Just one day after Facebook gained permission to open a subsidiary in China, the government pulled the business filing and began to censor mentions of the news. An anonymous source tells The New York Times that Facebook no longer has permission to launch the startup incubator it had planned.
Facebook planned to open up a $30 million subsidiary called Facebook Technology (Hangzhou) and run a startup incubator that would have made small investments and gave advice to local businesses.
Local officials had not checked with Beijing’s internet regulator for permission
The sudden rejection stems from a disagreement between Chinese authorities, the source told the Times. Local officials in Zhejiang, an eastern province that houses Alibaba’s headquarters, gave Facebook the initial permission, but the Cyberspace Administration of China, Beijing’s internet regulator, had not.
According to screenshots of the business filing on the remaining social media posts that haven’t been censored, the subsidiary had been listed as wholly owned by Facebook Hong Kong Limited. Facebook does have a sales office in Hong Kong, which isn’t subject to the rules and censorship of the mainland. In a statement yesterday, the company told The Verge, “We are interested in setting up an innovation hub in Zhejiang to support Chinese developers, innovators and start-ups.”
Facebook previously failed to open an office in Beijing in 2015, a pattern that seems to be repeated here
This would have been the first time that Facebook successfully expanded into China after Beijing blocked the platform in 2009 following its use by Xinjiang independence activists in the Ürümqi riots. Facebook previously tried to open an office in Beijing in 2015 and got as far as obtaining a permit, but ultimately, it was unsuccessful, a pattern that seems to be echoed here. Last year, Facebook quietly launched an app in China called Colorful Balloons that let users share photos with friends. Oculus, Facebook’s VR company, also has an office in Shanghai.

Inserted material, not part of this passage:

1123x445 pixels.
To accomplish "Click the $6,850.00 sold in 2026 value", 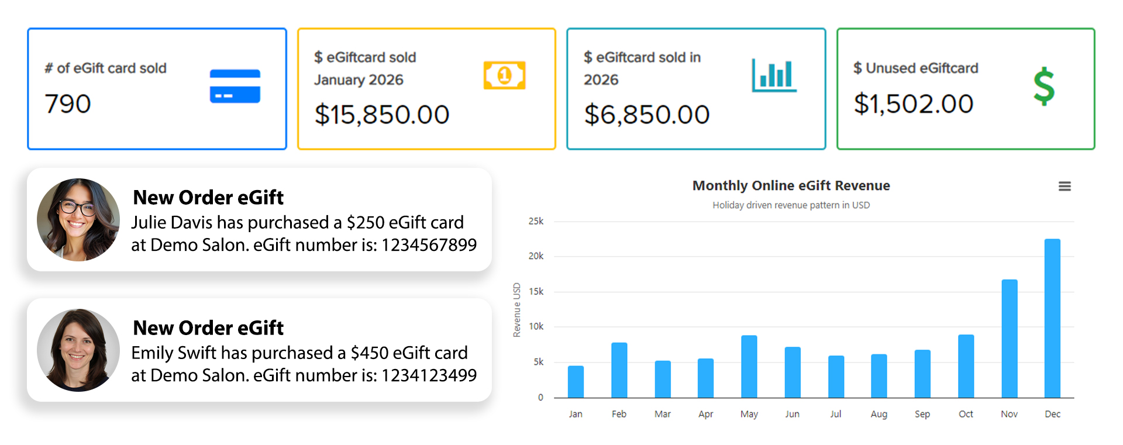I will tap(646, 115).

Last week in an interview with Recode, chief executive Mark Zuckerberg expressed significant doubt that his company could successfully reach China. When asked where Facebook was on China, he responded, “I mean, we’re blocked.” He then elaborated on the grim situation: “I mean, we’re a long time away from doing anything. At some point, I think that we need to figure it out, but we need to figure out a solution that is in line with our principles and what we wanna do, and in line with the laws there, or else it’s not gonna happen. Right now, there isn’t an intersection.”